##### Exercise materials

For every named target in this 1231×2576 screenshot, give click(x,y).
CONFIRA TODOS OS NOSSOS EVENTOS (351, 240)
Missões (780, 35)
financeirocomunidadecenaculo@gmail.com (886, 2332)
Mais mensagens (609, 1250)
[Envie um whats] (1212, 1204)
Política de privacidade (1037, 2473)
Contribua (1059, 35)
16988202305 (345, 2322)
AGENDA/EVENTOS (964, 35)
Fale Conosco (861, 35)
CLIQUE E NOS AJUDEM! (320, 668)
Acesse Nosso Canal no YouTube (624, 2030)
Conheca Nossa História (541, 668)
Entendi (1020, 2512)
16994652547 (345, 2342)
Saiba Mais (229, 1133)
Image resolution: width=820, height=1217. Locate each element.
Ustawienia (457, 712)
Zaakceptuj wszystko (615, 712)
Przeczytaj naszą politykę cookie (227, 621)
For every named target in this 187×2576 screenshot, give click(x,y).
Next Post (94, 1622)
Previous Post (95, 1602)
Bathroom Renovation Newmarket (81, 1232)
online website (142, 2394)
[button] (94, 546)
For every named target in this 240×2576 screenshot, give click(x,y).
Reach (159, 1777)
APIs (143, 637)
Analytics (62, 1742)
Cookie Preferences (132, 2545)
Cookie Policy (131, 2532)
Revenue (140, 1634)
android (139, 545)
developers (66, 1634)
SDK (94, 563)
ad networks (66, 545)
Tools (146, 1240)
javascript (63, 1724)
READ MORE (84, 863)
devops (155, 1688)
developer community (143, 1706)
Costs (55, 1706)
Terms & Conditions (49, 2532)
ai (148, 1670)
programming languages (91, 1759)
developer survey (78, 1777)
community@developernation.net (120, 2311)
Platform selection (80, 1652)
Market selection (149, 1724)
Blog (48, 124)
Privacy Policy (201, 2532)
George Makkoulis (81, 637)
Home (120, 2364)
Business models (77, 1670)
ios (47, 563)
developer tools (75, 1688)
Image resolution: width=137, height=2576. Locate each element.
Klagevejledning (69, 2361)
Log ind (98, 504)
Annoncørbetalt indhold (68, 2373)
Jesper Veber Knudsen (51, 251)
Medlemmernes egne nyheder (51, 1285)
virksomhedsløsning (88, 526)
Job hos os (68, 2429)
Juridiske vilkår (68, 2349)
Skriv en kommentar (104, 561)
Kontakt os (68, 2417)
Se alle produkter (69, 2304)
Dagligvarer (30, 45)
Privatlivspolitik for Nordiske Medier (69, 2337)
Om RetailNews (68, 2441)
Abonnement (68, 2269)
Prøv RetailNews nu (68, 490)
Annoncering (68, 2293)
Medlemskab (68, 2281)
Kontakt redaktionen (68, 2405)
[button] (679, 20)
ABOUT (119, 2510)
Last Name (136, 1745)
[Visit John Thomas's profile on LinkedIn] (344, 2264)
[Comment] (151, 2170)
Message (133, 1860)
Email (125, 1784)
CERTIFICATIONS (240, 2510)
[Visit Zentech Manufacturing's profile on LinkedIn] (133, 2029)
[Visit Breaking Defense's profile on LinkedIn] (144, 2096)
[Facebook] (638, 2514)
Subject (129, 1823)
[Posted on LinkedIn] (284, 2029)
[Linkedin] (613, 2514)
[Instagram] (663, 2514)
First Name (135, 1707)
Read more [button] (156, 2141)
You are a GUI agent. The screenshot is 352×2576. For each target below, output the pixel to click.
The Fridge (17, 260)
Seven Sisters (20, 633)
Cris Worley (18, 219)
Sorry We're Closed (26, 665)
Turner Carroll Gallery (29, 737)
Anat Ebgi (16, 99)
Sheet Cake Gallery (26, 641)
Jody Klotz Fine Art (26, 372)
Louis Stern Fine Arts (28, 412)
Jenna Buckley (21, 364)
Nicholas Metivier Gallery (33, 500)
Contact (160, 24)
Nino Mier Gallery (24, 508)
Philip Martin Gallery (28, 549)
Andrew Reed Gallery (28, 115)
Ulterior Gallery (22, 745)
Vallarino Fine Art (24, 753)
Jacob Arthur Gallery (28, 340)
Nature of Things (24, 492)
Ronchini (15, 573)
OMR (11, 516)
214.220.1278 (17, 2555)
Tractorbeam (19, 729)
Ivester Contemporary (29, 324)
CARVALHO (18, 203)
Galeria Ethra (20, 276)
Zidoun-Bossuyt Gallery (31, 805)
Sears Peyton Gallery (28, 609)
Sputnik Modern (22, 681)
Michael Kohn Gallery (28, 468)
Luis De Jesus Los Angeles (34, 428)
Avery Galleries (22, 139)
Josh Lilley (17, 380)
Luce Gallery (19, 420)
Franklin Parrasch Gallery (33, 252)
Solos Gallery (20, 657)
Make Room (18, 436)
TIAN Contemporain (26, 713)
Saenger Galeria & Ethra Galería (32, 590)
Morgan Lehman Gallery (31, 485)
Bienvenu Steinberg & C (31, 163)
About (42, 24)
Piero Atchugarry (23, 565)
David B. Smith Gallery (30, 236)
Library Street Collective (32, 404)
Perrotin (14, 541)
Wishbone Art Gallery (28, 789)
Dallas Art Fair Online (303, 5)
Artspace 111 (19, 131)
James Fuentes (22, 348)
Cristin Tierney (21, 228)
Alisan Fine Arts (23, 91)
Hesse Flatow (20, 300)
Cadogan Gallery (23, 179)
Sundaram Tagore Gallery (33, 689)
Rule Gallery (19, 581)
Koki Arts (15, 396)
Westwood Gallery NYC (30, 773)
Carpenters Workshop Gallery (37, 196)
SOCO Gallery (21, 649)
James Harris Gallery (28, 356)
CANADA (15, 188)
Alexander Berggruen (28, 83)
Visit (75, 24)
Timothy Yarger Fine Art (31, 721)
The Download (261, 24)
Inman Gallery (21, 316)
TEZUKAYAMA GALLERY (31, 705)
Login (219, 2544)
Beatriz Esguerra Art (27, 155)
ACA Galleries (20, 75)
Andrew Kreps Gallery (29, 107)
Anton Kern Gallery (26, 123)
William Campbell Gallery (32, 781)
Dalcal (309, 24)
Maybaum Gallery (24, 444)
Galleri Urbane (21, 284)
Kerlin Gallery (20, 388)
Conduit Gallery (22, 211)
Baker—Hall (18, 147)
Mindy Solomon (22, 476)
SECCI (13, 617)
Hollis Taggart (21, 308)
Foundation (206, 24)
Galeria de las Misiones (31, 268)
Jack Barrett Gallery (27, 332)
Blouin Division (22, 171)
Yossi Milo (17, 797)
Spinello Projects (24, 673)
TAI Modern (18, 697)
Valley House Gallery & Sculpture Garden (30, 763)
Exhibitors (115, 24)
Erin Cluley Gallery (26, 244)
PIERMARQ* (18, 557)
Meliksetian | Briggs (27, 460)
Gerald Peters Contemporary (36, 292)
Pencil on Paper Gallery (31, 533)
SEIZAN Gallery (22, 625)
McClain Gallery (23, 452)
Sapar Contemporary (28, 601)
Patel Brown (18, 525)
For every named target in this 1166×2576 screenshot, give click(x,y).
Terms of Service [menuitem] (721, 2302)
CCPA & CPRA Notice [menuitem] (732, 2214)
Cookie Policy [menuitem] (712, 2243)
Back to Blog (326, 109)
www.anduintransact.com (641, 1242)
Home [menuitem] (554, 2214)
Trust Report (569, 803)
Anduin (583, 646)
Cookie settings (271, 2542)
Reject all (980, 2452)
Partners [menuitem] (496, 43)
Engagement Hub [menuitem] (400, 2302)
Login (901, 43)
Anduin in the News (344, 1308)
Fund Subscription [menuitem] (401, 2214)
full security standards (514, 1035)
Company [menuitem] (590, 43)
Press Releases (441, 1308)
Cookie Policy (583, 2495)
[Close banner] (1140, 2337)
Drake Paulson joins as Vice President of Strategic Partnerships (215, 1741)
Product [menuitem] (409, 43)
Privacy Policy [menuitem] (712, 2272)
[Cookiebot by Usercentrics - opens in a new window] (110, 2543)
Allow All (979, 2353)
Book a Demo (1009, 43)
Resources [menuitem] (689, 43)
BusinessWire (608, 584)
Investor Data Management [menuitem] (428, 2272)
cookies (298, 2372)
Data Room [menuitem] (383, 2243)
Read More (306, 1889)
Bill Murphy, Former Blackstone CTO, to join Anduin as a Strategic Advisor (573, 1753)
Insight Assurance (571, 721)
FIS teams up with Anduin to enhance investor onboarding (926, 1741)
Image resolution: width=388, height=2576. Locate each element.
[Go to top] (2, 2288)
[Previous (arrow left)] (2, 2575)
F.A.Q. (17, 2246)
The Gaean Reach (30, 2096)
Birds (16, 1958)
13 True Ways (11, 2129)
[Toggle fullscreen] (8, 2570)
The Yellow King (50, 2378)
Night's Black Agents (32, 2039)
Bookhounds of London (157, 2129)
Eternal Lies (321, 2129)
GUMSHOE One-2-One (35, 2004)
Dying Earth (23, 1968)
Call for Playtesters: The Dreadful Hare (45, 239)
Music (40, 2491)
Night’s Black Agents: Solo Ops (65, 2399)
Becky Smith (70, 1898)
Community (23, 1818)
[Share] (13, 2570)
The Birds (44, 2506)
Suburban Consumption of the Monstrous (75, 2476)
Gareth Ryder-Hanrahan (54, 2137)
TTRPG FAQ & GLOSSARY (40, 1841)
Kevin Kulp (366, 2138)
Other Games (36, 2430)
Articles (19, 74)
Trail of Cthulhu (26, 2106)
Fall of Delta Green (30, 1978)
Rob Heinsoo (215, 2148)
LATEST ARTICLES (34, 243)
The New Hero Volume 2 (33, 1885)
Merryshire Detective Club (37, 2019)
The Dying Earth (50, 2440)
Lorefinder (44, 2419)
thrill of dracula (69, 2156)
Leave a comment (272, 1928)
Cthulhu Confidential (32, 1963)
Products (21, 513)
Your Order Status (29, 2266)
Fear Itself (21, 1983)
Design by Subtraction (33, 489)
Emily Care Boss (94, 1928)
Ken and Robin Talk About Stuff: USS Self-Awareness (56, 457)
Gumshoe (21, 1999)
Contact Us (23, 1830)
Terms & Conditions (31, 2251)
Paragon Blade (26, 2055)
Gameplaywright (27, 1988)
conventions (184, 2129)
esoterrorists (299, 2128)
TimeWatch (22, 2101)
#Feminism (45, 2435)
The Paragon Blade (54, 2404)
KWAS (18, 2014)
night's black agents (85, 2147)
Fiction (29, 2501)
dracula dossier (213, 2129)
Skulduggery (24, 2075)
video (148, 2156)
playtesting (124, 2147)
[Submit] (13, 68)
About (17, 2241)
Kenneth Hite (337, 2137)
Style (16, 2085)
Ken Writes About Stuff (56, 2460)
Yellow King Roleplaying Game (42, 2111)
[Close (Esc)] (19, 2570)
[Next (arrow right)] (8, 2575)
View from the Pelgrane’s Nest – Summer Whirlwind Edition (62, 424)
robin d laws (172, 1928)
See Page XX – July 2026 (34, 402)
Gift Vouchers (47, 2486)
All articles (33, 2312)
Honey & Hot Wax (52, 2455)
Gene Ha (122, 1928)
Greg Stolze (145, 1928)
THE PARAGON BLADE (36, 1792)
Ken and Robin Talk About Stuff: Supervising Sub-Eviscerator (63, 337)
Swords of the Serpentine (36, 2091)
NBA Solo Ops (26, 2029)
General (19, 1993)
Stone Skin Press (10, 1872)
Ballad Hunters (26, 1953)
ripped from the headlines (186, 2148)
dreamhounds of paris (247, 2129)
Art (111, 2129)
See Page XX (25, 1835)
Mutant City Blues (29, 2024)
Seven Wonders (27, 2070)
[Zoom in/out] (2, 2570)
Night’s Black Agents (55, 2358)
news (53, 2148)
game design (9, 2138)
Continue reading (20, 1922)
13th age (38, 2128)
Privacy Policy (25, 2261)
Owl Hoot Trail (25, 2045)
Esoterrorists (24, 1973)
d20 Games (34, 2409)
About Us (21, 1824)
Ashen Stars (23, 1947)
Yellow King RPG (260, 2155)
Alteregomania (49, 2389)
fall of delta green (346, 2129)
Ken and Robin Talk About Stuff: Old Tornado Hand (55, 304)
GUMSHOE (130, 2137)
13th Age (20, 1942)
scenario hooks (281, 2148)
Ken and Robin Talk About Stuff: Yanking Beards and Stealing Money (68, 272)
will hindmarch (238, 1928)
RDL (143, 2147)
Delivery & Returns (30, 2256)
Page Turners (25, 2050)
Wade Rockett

##########

[Aim of the exercise] All lines in the data above from the one with "OMR (11, 516)" through the one with "Luce Gallery (19, 420)" must be repeated exactly, and no others.

[Result of this exercise]
OMR (11, 516)
214.220.1278 (17, 2555)
Tractorbeam (19, 729)
Ivester Contemporary (29, 324)
CARVALHO (18, 203)
Galeria Ethra (20, 276)
Zidoun-Bossuyt Gallery (31, 805)
Sears Peyton Gallery (28, 609)
Sputnik Modern (22, 681)
Michael Kohn Gallery (28, 468)
Luis De Jesus Los Angeles (34, 428)
Avery Galleries (22, 139)
Josh Lilley (17, 380)
Luce Gallery (19, 420)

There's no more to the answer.